| Given task |
Rewrite the records below as a Markdown table with a "Row" column holding a running row number and a "Record" column holding the line, and leave out blank lines.

-- Start Records supplied --

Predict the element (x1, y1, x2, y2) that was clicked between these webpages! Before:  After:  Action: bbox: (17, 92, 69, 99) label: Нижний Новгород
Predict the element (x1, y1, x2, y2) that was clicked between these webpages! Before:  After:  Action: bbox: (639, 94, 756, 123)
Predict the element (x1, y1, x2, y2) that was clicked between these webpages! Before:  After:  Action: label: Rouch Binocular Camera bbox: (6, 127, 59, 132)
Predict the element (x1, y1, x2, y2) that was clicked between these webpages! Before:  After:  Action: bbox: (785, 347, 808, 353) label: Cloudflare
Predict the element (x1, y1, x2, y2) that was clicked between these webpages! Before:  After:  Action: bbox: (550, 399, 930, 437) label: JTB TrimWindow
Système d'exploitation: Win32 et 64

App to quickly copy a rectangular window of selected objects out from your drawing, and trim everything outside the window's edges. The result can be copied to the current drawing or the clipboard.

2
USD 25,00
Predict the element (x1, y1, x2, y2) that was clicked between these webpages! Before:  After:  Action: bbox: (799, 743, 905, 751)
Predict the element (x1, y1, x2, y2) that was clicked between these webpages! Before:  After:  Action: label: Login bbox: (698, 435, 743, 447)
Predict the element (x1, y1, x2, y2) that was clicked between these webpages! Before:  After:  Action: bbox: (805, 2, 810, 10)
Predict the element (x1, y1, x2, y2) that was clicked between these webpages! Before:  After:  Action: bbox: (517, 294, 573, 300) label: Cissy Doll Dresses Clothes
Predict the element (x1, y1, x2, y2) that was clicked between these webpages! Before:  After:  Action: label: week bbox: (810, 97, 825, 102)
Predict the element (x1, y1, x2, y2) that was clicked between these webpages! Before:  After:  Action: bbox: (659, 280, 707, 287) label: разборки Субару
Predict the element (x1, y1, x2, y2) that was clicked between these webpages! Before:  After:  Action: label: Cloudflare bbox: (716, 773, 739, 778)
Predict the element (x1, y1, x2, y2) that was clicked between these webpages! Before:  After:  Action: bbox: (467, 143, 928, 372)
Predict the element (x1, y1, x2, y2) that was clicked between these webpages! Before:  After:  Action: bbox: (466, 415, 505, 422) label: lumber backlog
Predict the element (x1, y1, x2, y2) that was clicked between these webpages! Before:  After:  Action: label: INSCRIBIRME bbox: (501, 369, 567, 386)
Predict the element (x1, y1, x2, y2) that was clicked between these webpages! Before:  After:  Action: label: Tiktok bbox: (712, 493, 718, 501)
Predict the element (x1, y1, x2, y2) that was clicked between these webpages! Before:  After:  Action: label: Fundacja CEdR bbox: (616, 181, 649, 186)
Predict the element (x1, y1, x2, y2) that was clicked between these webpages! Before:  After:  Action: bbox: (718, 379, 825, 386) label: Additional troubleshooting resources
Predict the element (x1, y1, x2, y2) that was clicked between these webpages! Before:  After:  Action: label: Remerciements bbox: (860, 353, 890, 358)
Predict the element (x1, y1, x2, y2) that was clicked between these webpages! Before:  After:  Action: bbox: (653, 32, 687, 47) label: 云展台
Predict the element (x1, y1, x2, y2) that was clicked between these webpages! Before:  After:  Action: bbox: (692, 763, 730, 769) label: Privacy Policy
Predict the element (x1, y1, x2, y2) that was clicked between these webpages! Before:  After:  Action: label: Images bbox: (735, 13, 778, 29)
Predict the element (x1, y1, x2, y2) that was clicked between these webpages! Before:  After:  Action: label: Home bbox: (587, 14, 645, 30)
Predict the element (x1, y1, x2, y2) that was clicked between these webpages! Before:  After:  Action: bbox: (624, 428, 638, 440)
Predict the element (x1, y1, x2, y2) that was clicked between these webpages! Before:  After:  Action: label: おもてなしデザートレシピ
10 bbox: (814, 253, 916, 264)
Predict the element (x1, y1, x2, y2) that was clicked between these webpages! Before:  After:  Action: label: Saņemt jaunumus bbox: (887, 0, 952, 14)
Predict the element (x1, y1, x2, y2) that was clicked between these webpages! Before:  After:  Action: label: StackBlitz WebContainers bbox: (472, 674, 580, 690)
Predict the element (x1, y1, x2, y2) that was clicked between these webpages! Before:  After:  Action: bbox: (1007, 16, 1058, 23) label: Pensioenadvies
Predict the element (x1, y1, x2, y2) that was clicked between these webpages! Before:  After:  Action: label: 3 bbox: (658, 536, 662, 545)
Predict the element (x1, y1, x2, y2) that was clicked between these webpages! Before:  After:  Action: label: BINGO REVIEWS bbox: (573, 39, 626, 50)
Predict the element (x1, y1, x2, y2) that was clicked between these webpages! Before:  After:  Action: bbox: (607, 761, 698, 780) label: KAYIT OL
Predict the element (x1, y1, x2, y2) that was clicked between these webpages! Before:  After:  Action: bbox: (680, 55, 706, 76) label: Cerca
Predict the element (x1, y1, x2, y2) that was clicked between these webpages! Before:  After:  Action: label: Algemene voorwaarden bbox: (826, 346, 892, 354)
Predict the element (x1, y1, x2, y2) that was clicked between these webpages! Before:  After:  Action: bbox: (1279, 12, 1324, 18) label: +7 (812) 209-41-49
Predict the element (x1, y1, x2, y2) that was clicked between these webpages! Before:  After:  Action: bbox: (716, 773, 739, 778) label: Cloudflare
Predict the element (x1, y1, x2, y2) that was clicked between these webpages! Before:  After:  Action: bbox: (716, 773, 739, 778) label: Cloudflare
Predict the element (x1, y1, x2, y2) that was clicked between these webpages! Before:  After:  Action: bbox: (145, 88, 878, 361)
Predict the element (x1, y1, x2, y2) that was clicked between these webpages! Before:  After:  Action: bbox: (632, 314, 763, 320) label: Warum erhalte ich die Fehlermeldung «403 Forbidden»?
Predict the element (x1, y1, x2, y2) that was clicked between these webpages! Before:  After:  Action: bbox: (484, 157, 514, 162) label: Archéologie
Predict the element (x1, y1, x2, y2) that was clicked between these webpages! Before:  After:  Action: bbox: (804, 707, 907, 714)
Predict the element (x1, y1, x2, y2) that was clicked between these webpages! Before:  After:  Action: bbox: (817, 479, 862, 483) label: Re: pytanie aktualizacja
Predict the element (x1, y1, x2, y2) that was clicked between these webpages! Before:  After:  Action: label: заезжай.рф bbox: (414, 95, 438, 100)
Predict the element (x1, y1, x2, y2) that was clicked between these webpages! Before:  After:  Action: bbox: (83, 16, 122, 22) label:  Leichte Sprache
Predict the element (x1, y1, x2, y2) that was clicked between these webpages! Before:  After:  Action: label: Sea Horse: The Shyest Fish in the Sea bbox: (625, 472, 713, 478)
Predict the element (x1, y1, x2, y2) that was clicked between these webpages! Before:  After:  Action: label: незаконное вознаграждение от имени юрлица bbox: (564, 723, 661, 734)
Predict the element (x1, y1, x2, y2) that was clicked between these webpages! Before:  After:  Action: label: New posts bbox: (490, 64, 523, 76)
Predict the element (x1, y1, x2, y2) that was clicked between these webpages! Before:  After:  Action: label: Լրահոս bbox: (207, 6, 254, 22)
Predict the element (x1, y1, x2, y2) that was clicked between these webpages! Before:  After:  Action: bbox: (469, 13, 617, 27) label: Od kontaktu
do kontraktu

-- End Records supplied --

| Answer to this task |
| Row | Record |
|---|---|
| 1 | Predict the element (x1, y1, x2, y2) that was clicked between these webpages! Before:  After:  Action: bbox: (17, 92, 69, 99) label: Нижний Новгород |
| 2 | Predict the element (x1, y1, x2, y2) that was clicked between these webpages! Before:  After:  Action: bbox: (639, 94, 756, 123) |
| 3 | Predict the element (x1, y1, x2, y2) that was clicked between these webpages! Before:  After:  Action: label: Rouch Binocular Camera bbox: (6, 127, 59, 132) |
| 4 | Predict the element (x1, y1, x2, y2) that was clicked between these webpages! Before:  After:  Action: bbox: (785, 347, 808, 353) label: Cloudflare |
| 5 | Predict the element (x1, y1, x2, y2) that was clicked between these webpages! Before:  After:  Action: bbox: (550, 399, 930, 437) label: JTB TrimWindow |
| 6 | Système d'exploitation: Win32 et 64 |
| 7 | App to quickly copy a rectangular window of selected objects out from your drawing, and trim everything outside the window's edges. The result can be copied to the current drawing or the clipboard. |
| 8 | 2 |
| 9 | USD 25,00 |
| 10 | Predict the element (x1, y1, x2, y2) that was clicked between these webpages! Before:  After:  Action: bbox: (799, 743, 905, 751) |
| 11 | Predict the element (x1, y1, x2, y2) that was clicked between these webpages! Before:  After:  Action: label: Login bbox: (698, 435, 743, 447) |
| 12 | Predict the element (x1, y1, x2, y2) that was clicked between these webpages! Before:  After:  Action: bbox: (805, 2, 810, 10) |
| 13 | Predict the element (x1, y1, x2, y2) that was clicked between these webpages! Before:  After:  Action: bbox: (517, 294, 573, 300) label: Cissy Doll Dresses Clothes |
| 14 | Predict the element (x1, y1, x2, y2) that was clicked between these webpages! Before:  After:  Action: label: week bbox: (810, 97, 825, 102) |
| 15 | Predict the element (x1, y1, x2, y2) that was clicked between these webpages! Before:  After:  Action: bbox: (659, 280, 707, 287) label: разборки Субару |
| 16 | Predict the element (x1, y1, x2, y2) that was clicked between these webpages! Before:  After:  Action: label: Cloudflare bbox: (716, 773, 739, 778) |
| 17 | Predict the element (x1, y1, x2, y2) that was clicked between these webpages! Before:  After:  Action: bbox: (467, 143, 928, 372) |
| 18 | Predict the element (x1, y1, x2, y2) that was clicked between these webpages! Before:  After:  Action: bbox: (466, 415, 505, 422) label: lumber backlog |
| 19 | Predict the element (x1, y1, x2, y2) that was clicked between these webpages! Before:  After:  Action: label: INSCRIBIRME bbox: (501, 369, 567, 386) |
| 20 | Predict the element (x1, y1, x2, y2) that was clicked between these webpages! Before:  After:  Action: label: Tiktok bbox: (712, 493, 718, 501) |
| 21 | Predict the element (x1, y1, x2, y2) that was clicked between these webpages! Before:  After:  Action: label: Fundacja CEdR bbox: (616, 181, 649, 186) |
| 22 | Predict the element (x1, y1, x2, y2) that was clicked between these webpages! Before:  After:  Action: bbox: (718, 379, 825, 386) label: Additional troubleshooting resources |
| 23 | Predict the element (x1, y1, x2, y2) that was clicked between these webpages! Before:  After:  Action: label: Remerciements bbox: (860, 353, 890, 358) |
| 24 | Predict the element (x1, y1, x2, y2) that was clicked between these webpages! Before:  After:  Action: bbox: (653, 32, 687, 47) label: 云展台 |
| 25 | Predict the element (x1, y1, x2, y2) that was clicked between these webpages! Before:  After:  Action: bbox: (692, 763, 730, 769) label: Privacy Policy |
| 26 | Predict the element (x1, y1, x2, y2) that was clicked between these webpages! Before:  After:  Action: label: Images bbox: (735, 13, 778, 29) |
| 27 | Predict the element (x1, y1, x2, y2) that was clicked between these webpages! Before:  After:  Action: label: Home bbox: (587, 14, 645, 30) |
| 28 | Predict the element (x1, y1, x2, y2) that was clicked between these webpages! Before:  After:  Action: bbox: (624, 428, 638, 440) |
| 29 | Predict the element (x1, y1, x2, y2) that was clicked between these webpages! Before:  After:  Action: label: おもてなしデザートレシピ |
| 30 | 10 bbox: (814, 253, 916, 264) |
| 31 | Predict the element (x1, y1, x2, y2) that was clicked between these webpages! Before:  After:  Action: label: Saņemt jaunumus bbox: (887, 0, 952, 14) |
| 32 | Predict the element (x1, y1, x2, y2) that was clicked between these webpages! Before:  After:  Action: label: StackBlitz WebContainers bbox: (472, 674, 580, 690) |
| 33 | Predict the element (x1, y1, x2, y2) that was clicked between these webpages! Before:  After:  Action: bbox: (1007, 16, 1058, 23) label: Pensioenadvies |
| 34 | Predict the element (x1, y1, x2, y2) that was clicked between these webpages! Before:  After:  Action: label: 3 bbox: (658, 536, 662, 545) |
| 35 | Predict the element (x1, y1, x2, y2) that was clicked between these webpages! Before:  After:  Action: label: BINGO REVIEWS bbox: (573, 39, 626, 50) |
| 36 | Predict the element (x1, y1, x2, y2) that was clicked between these webpages! Before:  After:  Action: bbox: (607, 761, 698, 780) label: KAYIT OL |
| 37 | Predict the element (x1, y1, x2, y2) that was clicked between these webpages! Before:  After:  Action: bbox: (680, 55, 706, 76) label: Cerca |
| 38 | Predict the element (x1, y1, x2, y2) that was clicked between these webpages! Before:  After:  Action: label: Algemene voorwaarden bbox: (826, 346, 892, 354) |
| 39 | Predict the element (x1, y1, x2, y2) that was clicked between these webpages! Before:  After:  Action: bbox: (1279, 12, 1324, 18) label: +7 (812) 209-41-49 |
| 40 | Predict the element (x1, y1, x2, y2) that was clicked between these webpages! Before:  After:  Action: bbox: (716, 773, 739, 778) label: Cloudflare |
| 41 | Predict the element (x1, y1, x2, y2) that was clicked between these webpages! Before:  After:  Action: bbox: (716, 773, 739, 778) label: Cloudflare |
| 42 | Predict the element (x1, y1, x2, y2) that was clicked between these webpages! Before:  After:  Action: bbox: (145, 88, 878, 361) |
| 43 | Predict the element (x1, y1, x2, y2) that was clicked between these webpages! Before:  After:  Action: bbox: (632, 314, 763, 320) label: Warum erhalte ich die Fehlermeldung «403 Forbidden»? |
| 44 | Predict the element (x1, y1, x2, y2) that was clicked between these webpages! Before:  After:  Action: bbox: (484, 157, 514, 162) label: Archéologie |
| 45 | Predict the element (x1, y1, x2, y2) that was clicked between these webpages! Before:  After:  Action: bbox: (804, 707, 907, 714) |
| 46 | Predict the element (x1, y1, x2, y2) that was clicked between these webpages! Before:  After:  Action: bbox: (817, 479, 862, 483) label: Re: pytanie aktualizacja |
| 47 | Predict the element (x1, y1, x2, y2) that was clicked between these webpages! Before:  After:  Action: label: заезжай.рф bbox: (414, 95, 438, 100) |
| 48 | Predict the element (x1, y1, x2, y2) that was clicked between these webpages! Before:  After:  Action: bbox: (83, 16, 122, 22) label:  Leichte Sprache |
| 49 | Predict the element (x1, y1, x2, y2) that was clicked between these webpages! Before:  After:  Action: label: Sea Horse: The Shyest Fish in the Sea bbox: (625, 472, 713, 478) |
| 50 | Predict the element (x1, y1, x2, y2) that was clicked between these webpages! Before:  After:  Action: label: незаконное вознаграждение от имени юрлица bbox: (564, 723, 661, 734) |
| 51 | Predict the element (x1, y1, x2, y2) that was clicked between these webpages! Before:  After:  Action: label: New posts bbox: (490, 64, 523, 76) |
| 52 | Predict the element (x1, y1, x2, y2) that was clicked between these webpages! Before:  After:  Action: label: Լրահոս bbox: (207, 6, 254, 22) |
| 53 | Predict the element (x1, y1, x2, y2) that was clicked between these webpages! Before:  After:  Action: bbox: (469, 13, 617, 27) label: Od kontaktu |
| 54 | do kontraktu |